WHEAT: WORLD MARKETS AND TRADE
Indian Wheat Stocks Continue to Shrink: Declining production and strong exports have caused Indian wheat ending stocks to plummet from 23 million tons just 2 years ago to an expected level of less than 7 million tons by the end of this year. 2003/04 production was revised downward this month to 65 million tons, making it the smallest crop in 7 years. Notwithstanding smaller production and higher prices, exports have continued to be strong as shipments have continued against outstanding sales. The export estimate for India has been raised this month to 4 million tons. The declining stock situation will likely be a key factor in the determination of government support for wheat exports in the upcoming year. Without government subsidies, India’s presence in the global wheat market would diminish drastically.
China’s COFCO Goes On Shopping Spree For U.S. Wheat: During a February visit to the United States, officials from China’s National Cereals, Oils, and Foodstuffs Import & Export Corp. (COFCO) purchased 855,000 tons of U.S. wheat. Then, during an early March visit to South Dakota, COFCO signed a Memorandum of Understanding (MOU) to purchase at least 3.0 million tons of U.S. wheat during 2004/05. COFCO’s recent purchases raise total export commitments of U.S. wheat to China to 1,375,300 tons for 2003/04 and to 1,575,000 tons for 2004/05. A significant portion of China’s purchases are for wheat from Pacific Northwest ports; China previously made only small purchases of PNW wheat due to its longstanding concern over the presence of TCK smut in White wheat.
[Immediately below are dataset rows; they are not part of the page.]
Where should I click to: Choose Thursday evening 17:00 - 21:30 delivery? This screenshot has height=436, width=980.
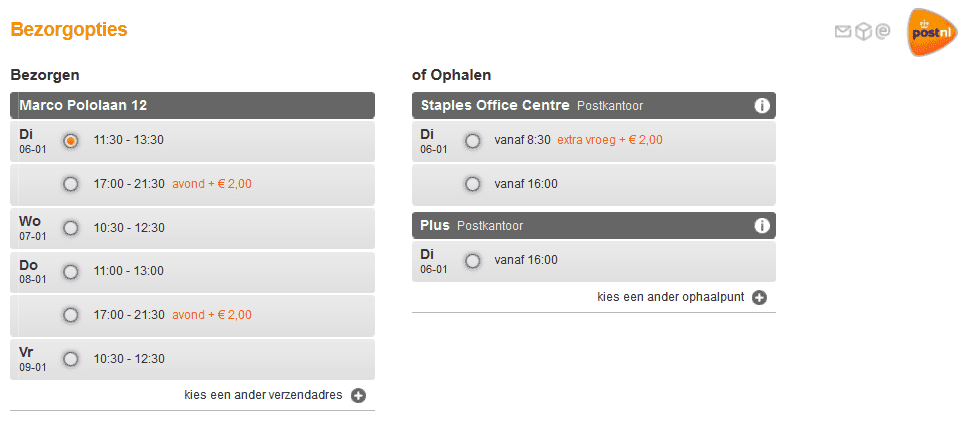(x=71, y=315)
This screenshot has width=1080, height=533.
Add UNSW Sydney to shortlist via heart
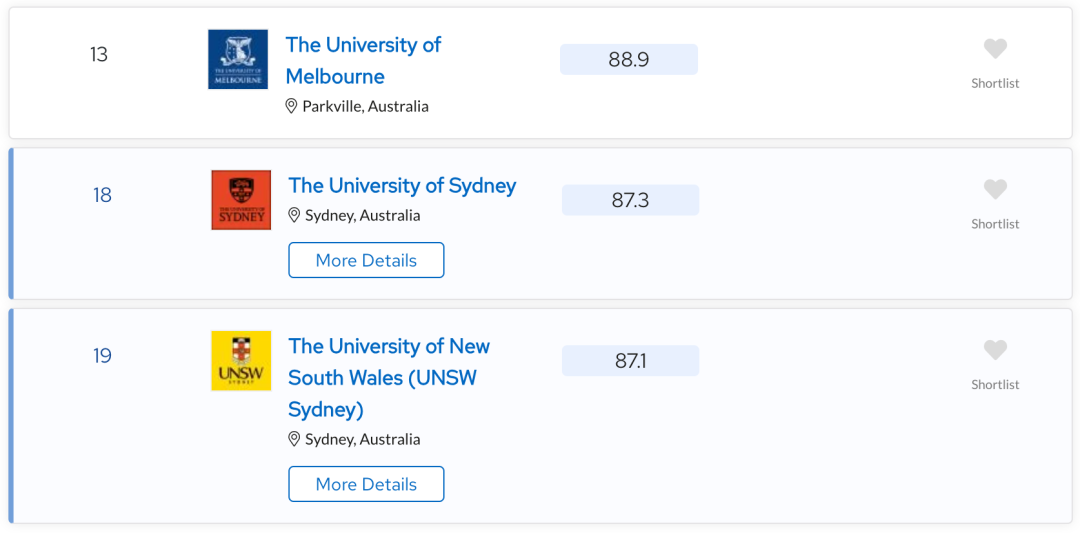[x=995, y=350]
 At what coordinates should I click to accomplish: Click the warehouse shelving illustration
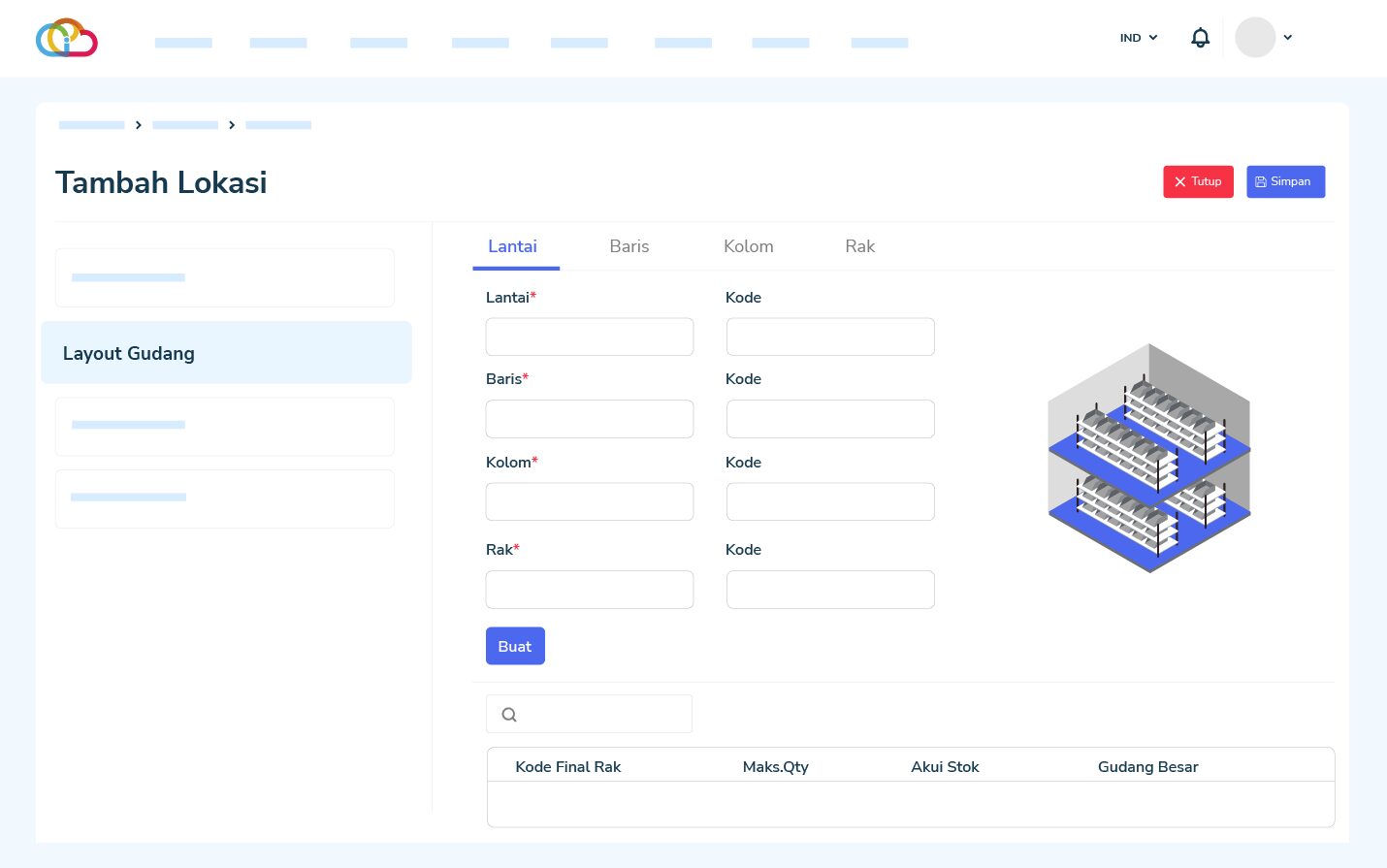(x=1149, y=458)
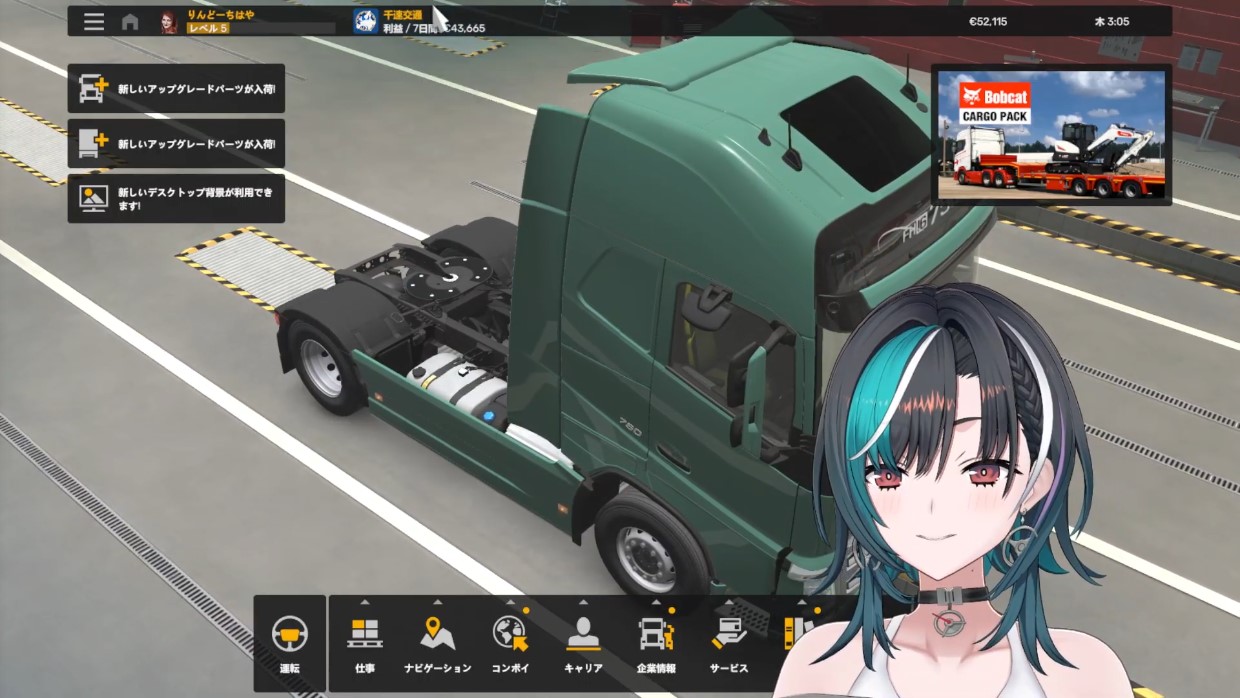
Task: Expand the arrow above ナビゲーション
Action: 437,603
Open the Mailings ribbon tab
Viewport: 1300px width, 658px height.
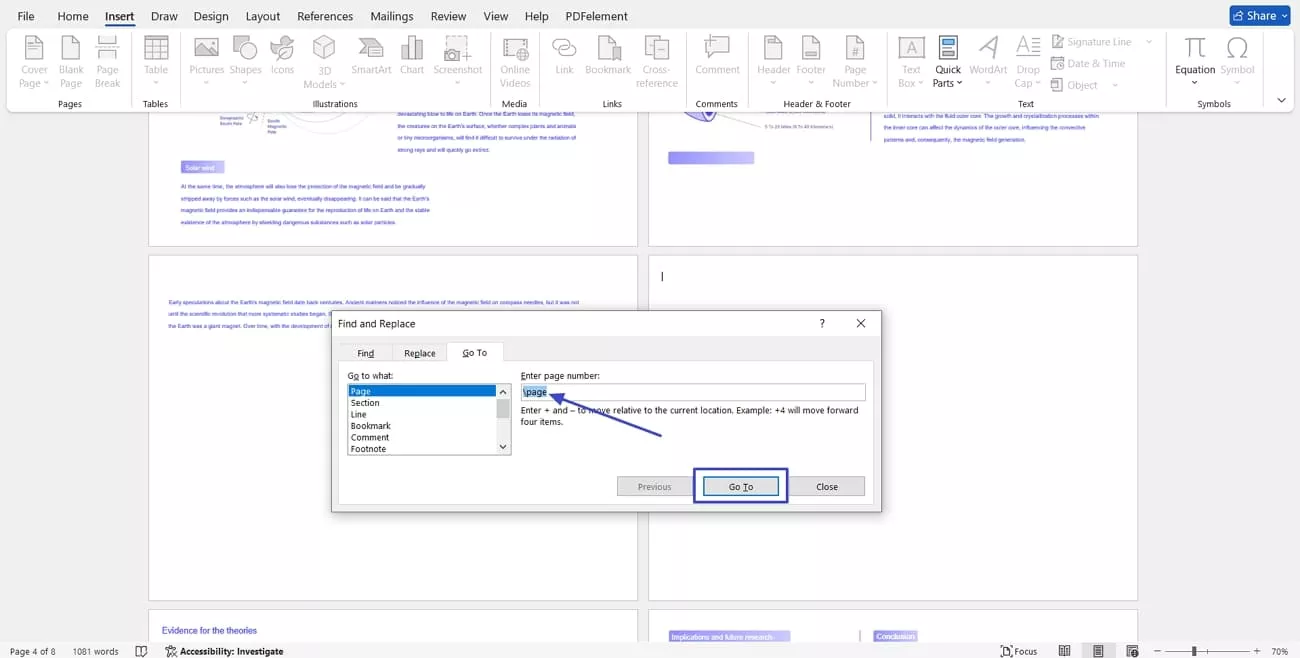[x=391, y=15]
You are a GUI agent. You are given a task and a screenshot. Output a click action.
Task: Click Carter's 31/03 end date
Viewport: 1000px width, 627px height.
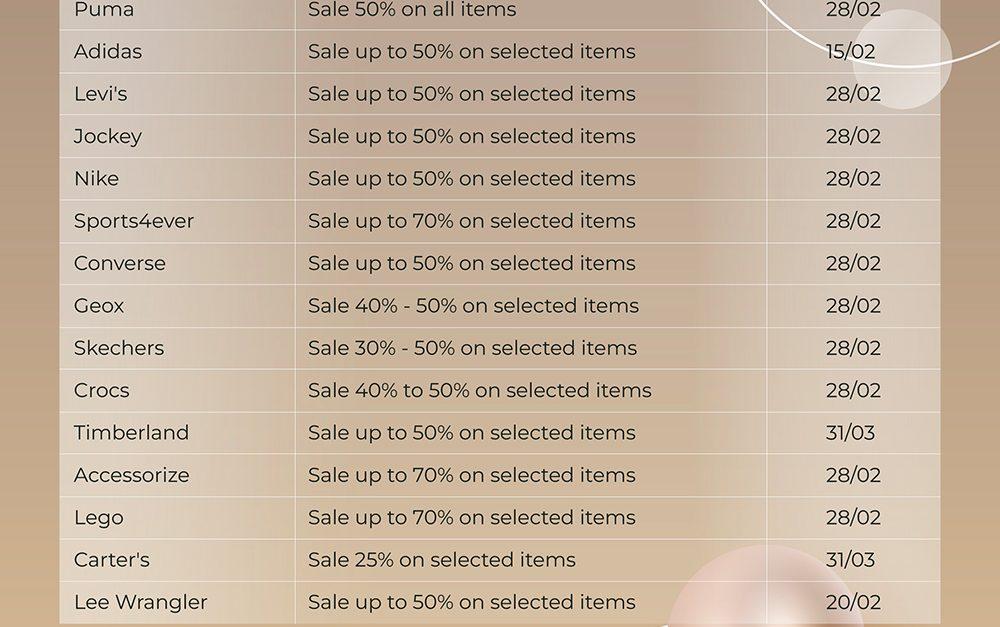pos(850,560)
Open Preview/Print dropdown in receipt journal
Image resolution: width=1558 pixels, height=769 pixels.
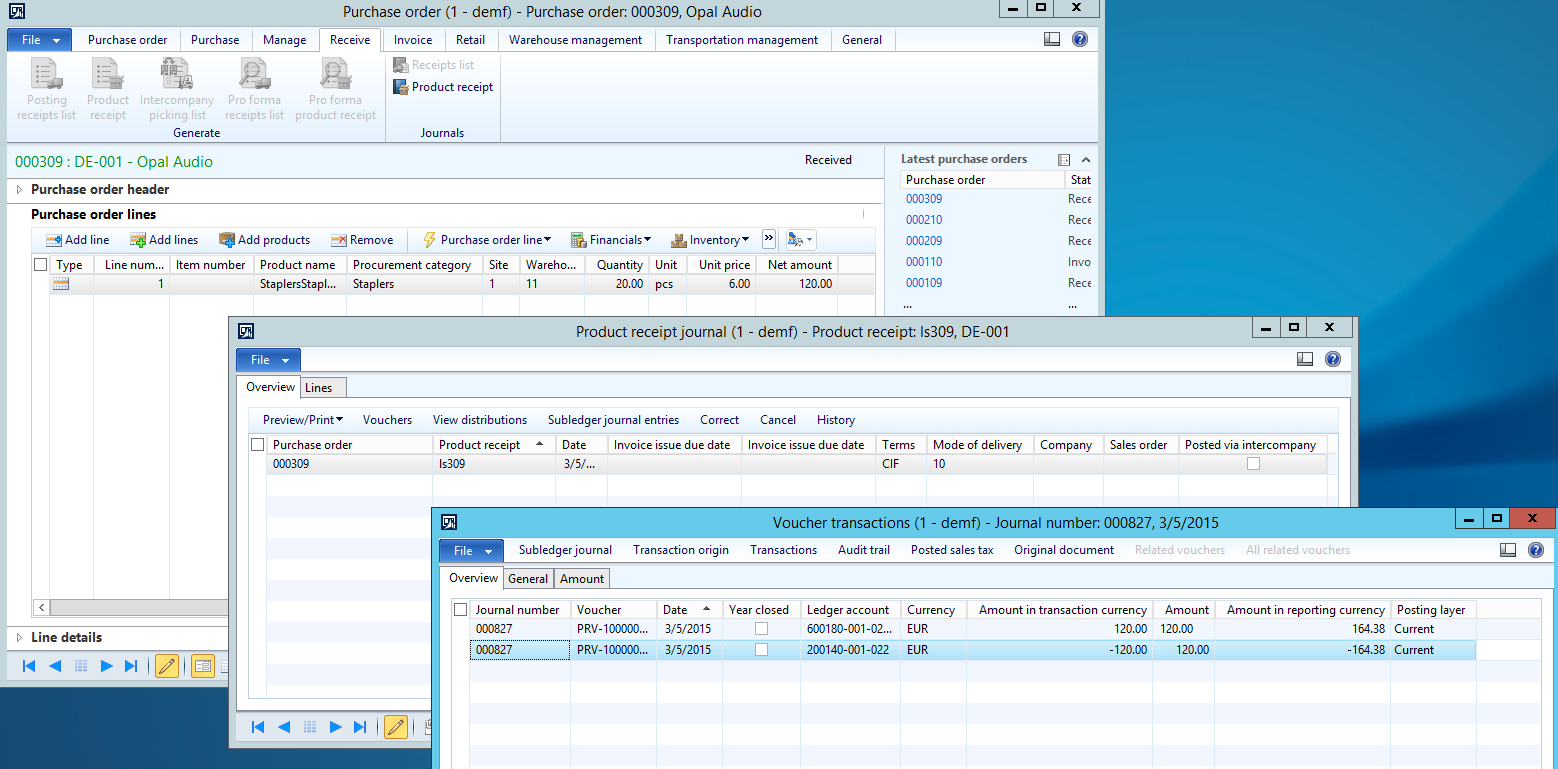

In recent years, China has purchased a total of about 150,000 tons annually from the United States. Note: as of February 29, 2004, only 200,300 tons—or less than 15 percent of China’s purchases—have been shipped.
During the first week of February, speculation over the likelihood of China’s postponing existing purchases of U.S. wheat, increased competition from Australia, and better weather in the HRW belt caused FOB prices to move downward. However, towards the middle of February, a visit from COFCO yielded new purchases, which helped some prices to briefly recover from their early February slump. HRW saw a slight recovery at the tail end of the month as unfavorable weather conditions arose in the HRW belt. The average HRW and SRW prices for the last week of February were $5 a ton below the same period in January 2004. HRS and SWW posted gains for the same time period with HRS up $4 a ton and SWW $1 a ton.
TRADE CHANGES IN 2003/2004
· Indiaup 500,000 tons to 4.0 million due to strong pace of shipments to date.
· Syria up 300,000 tons to a record 1.5 million tons. After harvesting its largest crop ever, Syria has stepped up exports in order to keep stocks at a reasonable level.
·Bangladesh up 200,000 tons to 1.5 million due to tight domestic supplies and strong imports to date.
· Pakistan down 300,000 tons to 200,000. Import tenders were recently cancelled as stocks were deemed sufficient to last until the upcoming harvest.
· Romania up 300,000 tons to 2.3 million with continued strong imports and purchases, including more than 500,000 tons from the United States.
·European Union up 500,000 tons to 5.5 million due to the pace of high-quality imports from Canada and the United States.
Note: Significant revisions to production as well as new stock data have resulted in a revision to the wheat stock series for Australia. Minor changes to the consumption series were also made.